Análise: A terceirização da merenda escolar em Ponta Grossa ignora o clamor da sociedade

A decisão da Prefeitura de Ponta Grossa de seguir adiante com a licitação para terceirizar a merenda escolar, mesmo diante da forte resistência da população, professores, servidores e entidades representativas, é, no mínimo, preocupante. Quando uma gestão pública escolhe caminhar na contramão da vontade popular, especialmente em um tema que toca diretamente a vida das crianças e o cotidiano das escolas, é sinal de que algo está errado na forma como se compreende o papel do poder público.
A merenda escolar vai muito além de um simples contrato de fornecimento de alimentos. Trata-se de uma política pública essencial, que envolve segurança alimentar, qualidade nutricional, responsabilidade social e vínculo comunitário. Em Ponta Grossa, por décadas, esse serviço foi prestado de forma direta, com servidoras e servidores que conhecem as realidades das escolas, as necessidades dos alunos e os cuidados exigidos em cada unidade. São profissionais comprometidos, que fazem parte da rotina educacional e são reconhecidos por seu zelo e dedicação.

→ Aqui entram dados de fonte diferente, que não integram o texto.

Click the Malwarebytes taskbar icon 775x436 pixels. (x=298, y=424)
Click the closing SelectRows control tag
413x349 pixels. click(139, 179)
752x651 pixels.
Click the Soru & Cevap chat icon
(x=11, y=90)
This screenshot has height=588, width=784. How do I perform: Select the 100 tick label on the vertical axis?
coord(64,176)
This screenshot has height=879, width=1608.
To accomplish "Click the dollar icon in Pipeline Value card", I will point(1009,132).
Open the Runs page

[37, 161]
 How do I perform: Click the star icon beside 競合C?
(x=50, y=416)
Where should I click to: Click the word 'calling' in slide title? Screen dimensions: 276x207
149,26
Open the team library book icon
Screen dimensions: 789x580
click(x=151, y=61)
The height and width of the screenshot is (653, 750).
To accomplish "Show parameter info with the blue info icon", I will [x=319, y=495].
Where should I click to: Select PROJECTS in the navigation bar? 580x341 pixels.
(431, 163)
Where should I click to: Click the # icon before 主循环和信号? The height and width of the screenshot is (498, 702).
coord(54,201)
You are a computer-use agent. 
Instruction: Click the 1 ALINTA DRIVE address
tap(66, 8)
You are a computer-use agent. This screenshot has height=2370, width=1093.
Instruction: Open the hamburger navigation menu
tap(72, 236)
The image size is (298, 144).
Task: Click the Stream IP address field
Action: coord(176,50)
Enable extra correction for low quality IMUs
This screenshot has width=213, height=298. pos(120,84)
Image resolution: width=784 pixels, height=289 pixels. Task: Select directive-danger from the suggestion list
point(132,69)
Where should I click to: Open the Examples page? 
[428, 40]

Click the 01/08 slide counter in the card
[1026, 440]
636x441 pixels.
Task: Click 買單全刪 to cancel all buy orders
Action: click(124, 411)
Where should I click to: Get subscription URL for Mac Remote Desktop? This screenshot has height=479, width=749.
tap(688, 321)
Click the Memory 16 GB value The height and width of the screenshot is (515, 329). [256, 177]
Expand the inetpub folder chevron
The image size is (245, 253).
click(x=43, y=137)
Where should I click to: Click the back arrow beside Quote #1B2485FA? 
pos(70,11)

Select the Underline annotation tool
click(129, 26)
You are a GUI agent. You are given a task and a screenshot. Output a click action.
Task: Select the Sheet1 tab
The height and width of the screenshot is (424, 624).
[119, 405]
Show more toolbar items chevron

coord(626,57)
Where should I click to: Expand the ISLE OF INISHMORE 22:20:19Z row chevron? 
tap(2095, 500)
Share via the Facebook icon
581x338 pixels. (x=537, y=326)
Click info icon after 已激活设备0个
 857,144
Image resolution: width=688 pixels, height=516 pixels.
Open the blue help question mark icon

A terceirização desse serviço levanta uma série de dúvidas e receios legítimos. Quem garante que a qualidade da merenda será mantida? Que os alimentos serão frescos, bem preparados e adequados às necessidades nutricionais das crianças? Que não haverá atrasos, desperdícios ou falhas na logística? A experiência de outros municípios mostra que, muitas vezes, terceirizar é abrir espaço para a precarização, para o aumento de custos e para a perda de controle sobre a execução de um serviço essencial.
Não é à toa que professores, funcionários da educação, imprensa e o próprio Sindicato dos Servidores Públicos Municipais(SindServ) se posicionaram contra essa medida. Há uma clara percepção de que o modelo atual é mais eficaz, mais transparente e comprometido com o interesse público do que um contrato milionário com uma empresa privadas.
A Prefeitura alega modernização e eficiência. Mas modernizar não é sinônimo de privatizar. Eficiência não se mede apenas por planilhas e relatórios de custo, e sim pelo impacto real na vida dos alunos e no fortalecimento da rede pública. A escola é um espaço de comunidade, não de negócios.
Seguir com a licitação, ignorando a voz da sociedade, é um gesto autoritário e insensível. A Prefeitura deveria, antes de tudo, escutar. Rever a decisão, abrir diálogo com quem vive o dia a dia das escolas e buscar soluções conjuntas. Porque merenda escolar não é mercadoria, é cuidado, é dignidade e é um direito das crianças de Ponta Grossa.